Re: UN to Canada: "Visible Minorities" term is rac
The term "visible minorities" is made vague on purpose. When filling out employment equity forms people can claim to be a visible minority if they feel they are subject to racial or religious discrimination by the way they look.
I don't know whether that's entirely true. Except in Quebec, where provincial employment equity deals with "cultural communities" and therefore extends to all minority ethnic groups, I had always thought there was an expectation that you will designate yourself as a visible minority only if your ethnic group corresponds with one designated "non-white".
In any case, for Statscan -- which I would argue is more important, and which is responsible for the recent prominence of the term well beyond the employment equity context -- the term is certainly not vague. People can claim to be a member of whatever ethnic group they think that they are part of. Statscan
has decided which ethnic groups are "visible", and which are not, and creates its visible minority statistics accordingly.
In recent years Statscan has placed more and more emphasis on visible minority statistics, and less and less emphasis on ethnic diversity in general.

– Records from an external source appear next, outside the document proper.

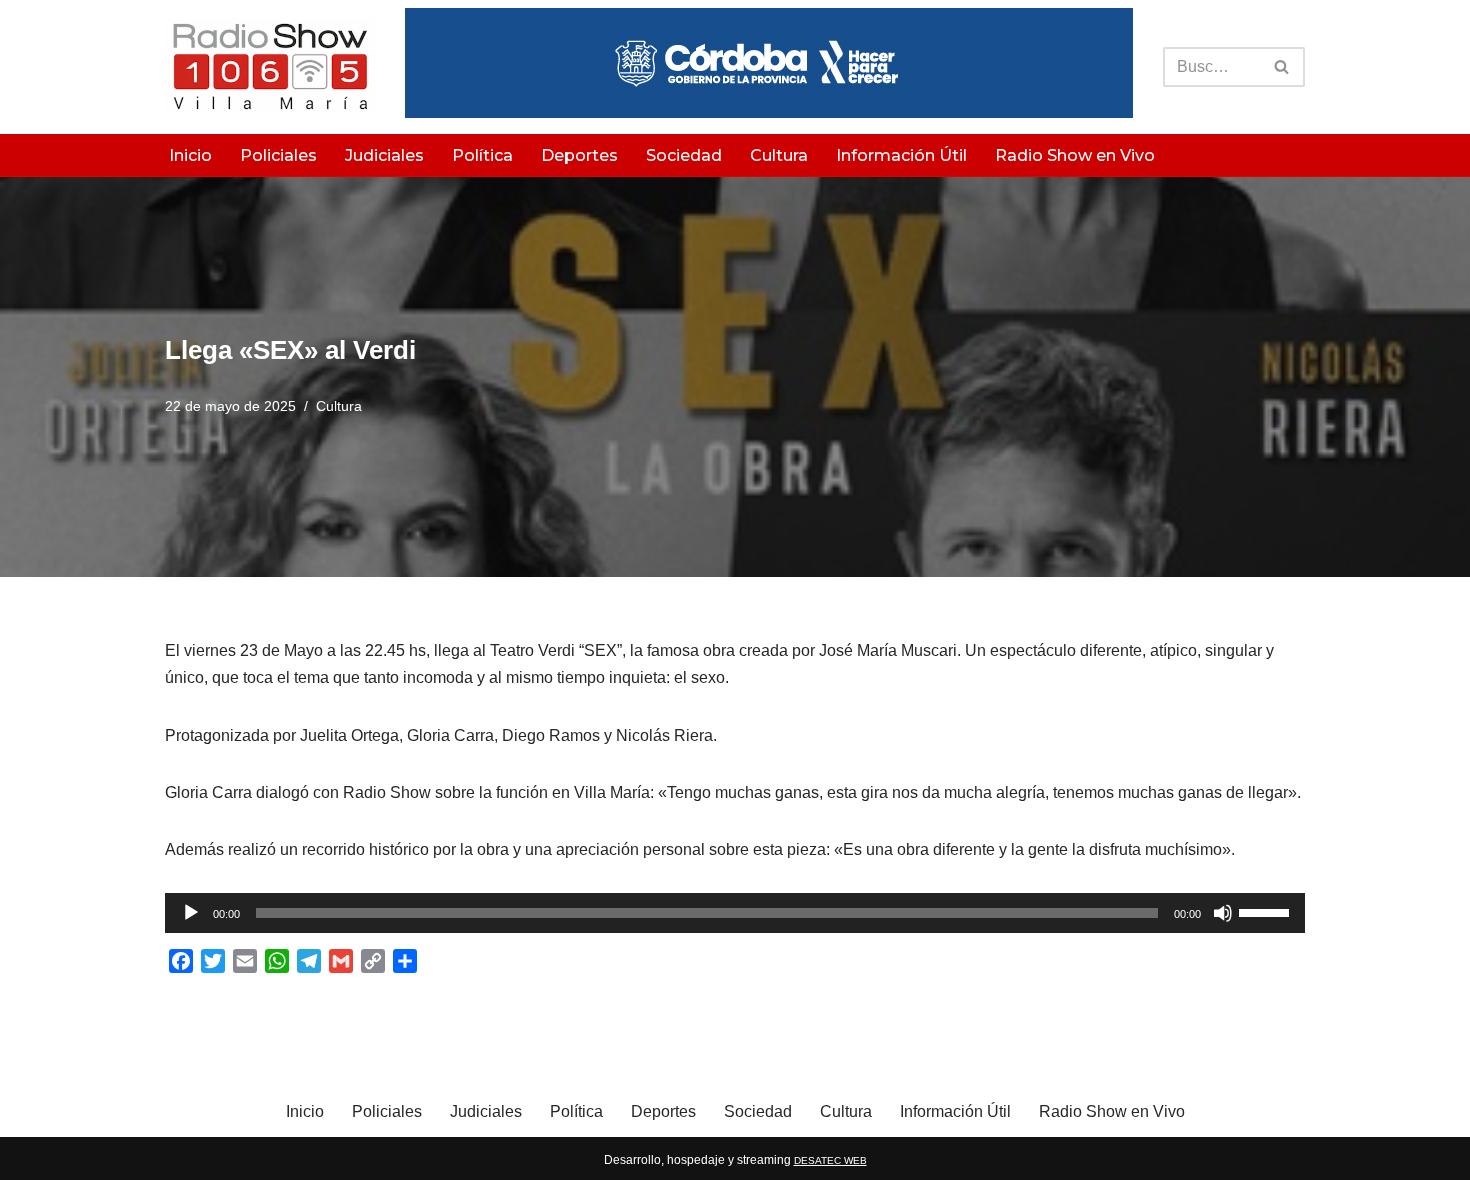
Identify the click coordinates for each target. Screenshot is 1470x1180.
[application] (735, 913)
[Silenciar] (1223, 913)
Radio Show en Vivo (1075, 155)
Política (482, 155)
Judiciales (384, 155)
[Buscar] (1282, 67)
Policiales (278, 155)
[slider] (1267, 911)
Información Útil (901, 155)
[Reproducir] (191, 913)
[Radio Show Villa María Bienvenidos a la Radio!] (270, 67)
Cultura (779, 155)
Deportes (579, 155)
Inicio (190, 155)
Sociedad (684, 155)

Because being visibly a minority may not entail a skin colour difference. Some people may feel they look visibly Russian or visibly different than the majority, the look of the majority being in the eyes of the individual as well. Perhaps they could be white but wearing a headscarf or a skull cap.
In reality, these are very good points. They go further -- "skin colour difference" is really quite subjective, and perception of ethnicity is rarely based on it alone. Relatively common occurrences, all to friends of mine: Greeks who are mistaken for Italians who are mistaken for Jews who are mistaken for Lebanese who are mistaken for ... well, etc. Bizarrely, Statscan wants one of these to be a "visible minority" and counted in diversity figures; the others, not.

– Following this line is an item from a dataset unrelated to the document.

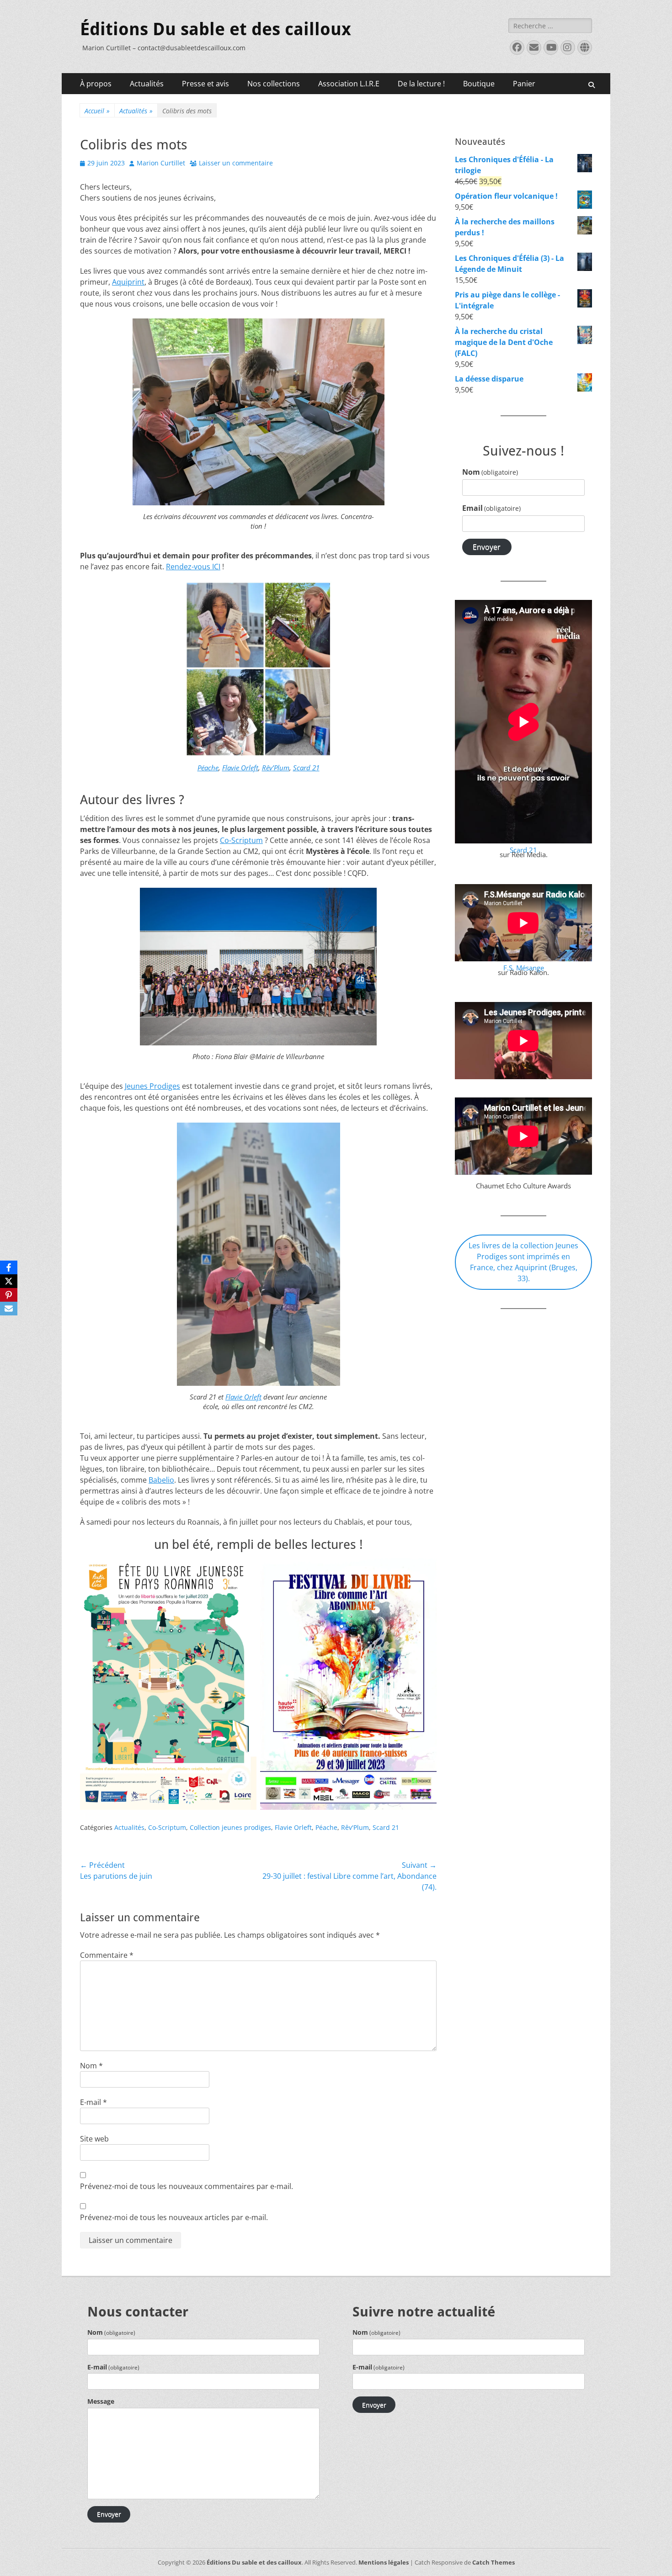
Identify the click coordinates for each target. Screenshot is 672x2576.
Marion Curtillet (161, 163)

But, yes, at least as importantly, perceived "skin colour" is not the only vector for ethnic discrimination. The idea that there just can't be any discrimination against Portuguese, Poles, Hasidic Jews, whomever, in Toronto -- or that noone would know, in any meaningful context like a job interview, that they were "minorities" -- just doesn't stand up.
For these reasons, and without having seen the U.N. report, I would be inclined to agree with some of the ideas, at least insofar as they regard how Statscan churns out the data and reports that drive quite a bit of policymaking.